Several people have sent me stories about the latest kerfuffle involving the 5th Bomb Wing at Minot AFB, which failed a nuclear surety inspection, and the separate decision by SECDEF Gates to fire Air Force Chief of Staff Gen. Michael Moseley and Air Force Secretary Michael Wynne for the accidental shipment of what we are calling sensitive missile components to Taiwan. (The Salt Lake Tribune — hometown paper for Hill Air Force Base, which mishandled the components — ran a pair of good stories by Matthew LaPlante on June 5 and June 6.)

I will repeat, for the third time, my sense that the Air Force has an organizational problem that is not amenable to remedy by firing people:

Heads are going to roll — officers will lose promising careers, regular guys will get the blame. This process has already started, with the squadron commander in charge of Minot’s munitions crews.

If I have one bit of advice to Secretary Gates, it is this: Call an organizational theorist, like Charles Perrow, or a like-minded political scientist, like Scott Sagan, immediately.

Apportioning blame reassures the public and makes you look tough. But, if this accident represents a broader organizational pathology rather than mere negligence, disciplinary actions won’t solve the problem any more than screaming at someone who is sick.
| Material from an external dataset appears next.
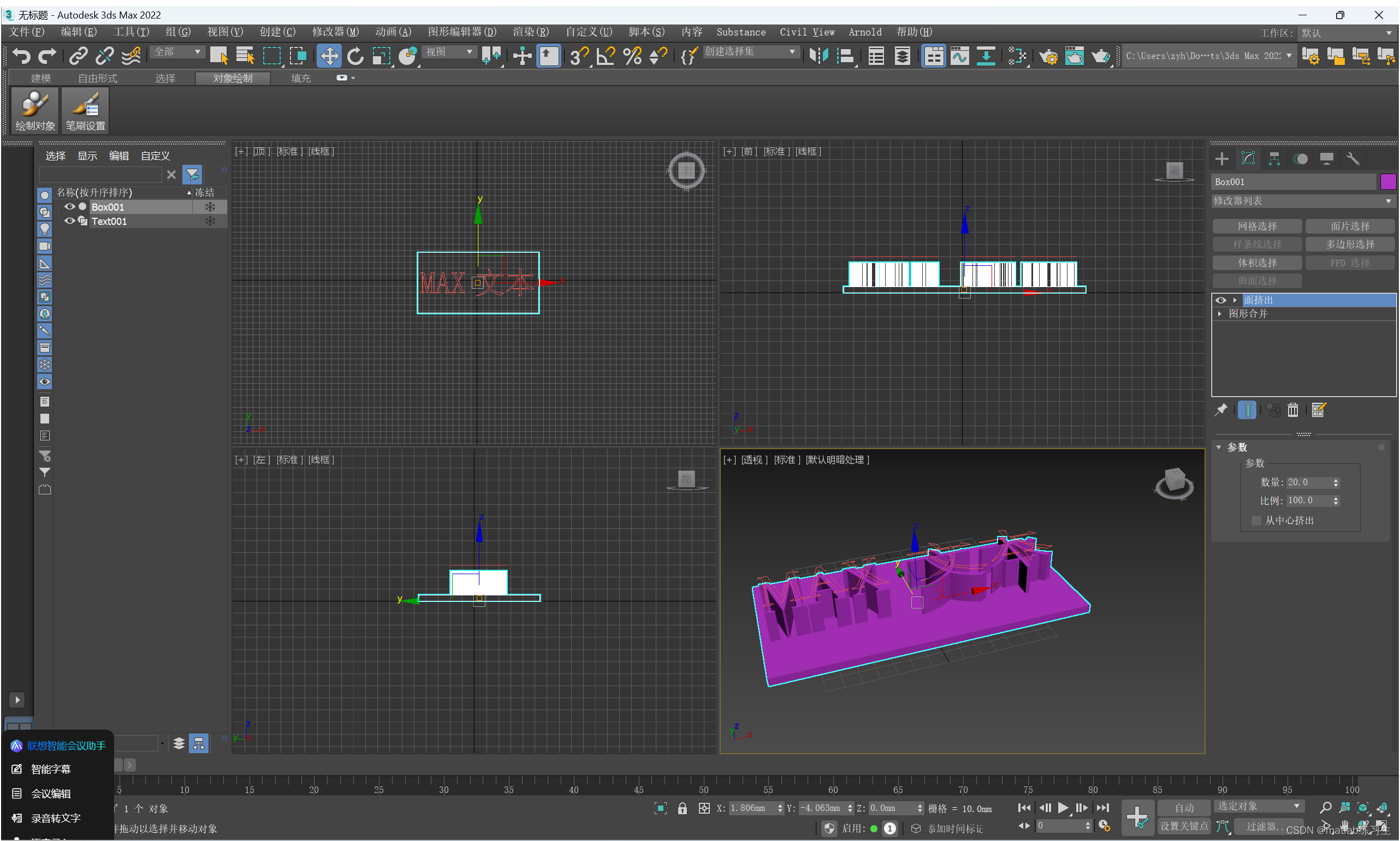Open the Modify panel tab icon

1248,159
I should add that the Air Force is considering some organizational remedies. But the real question is “above the paygrade” the Air Force and, even, the Secretary of Defense. The “lack of focus” that SECDEF described reflects the reality that these weapons are largely irrelevant to the day-to-day mission of the Air Force. That we have nuclear weapons we do not need is evident in the day-to-day neglect by those who handle them.

Rationalizing our force structure — standing-down unnecessary nuclear forces to include the possibility of eliminating the air- or land- legs of the triad or both — runs into thorny questions of the localities that depend on nuclear missions to justify keeping force structure at bases that might otherwise be denuded or closed. That Congress created of an additional squadron of B-52s, in response to an Air Force plan to have units to focus on the nuclear mission for six months at a time, is suggestive of this barrier.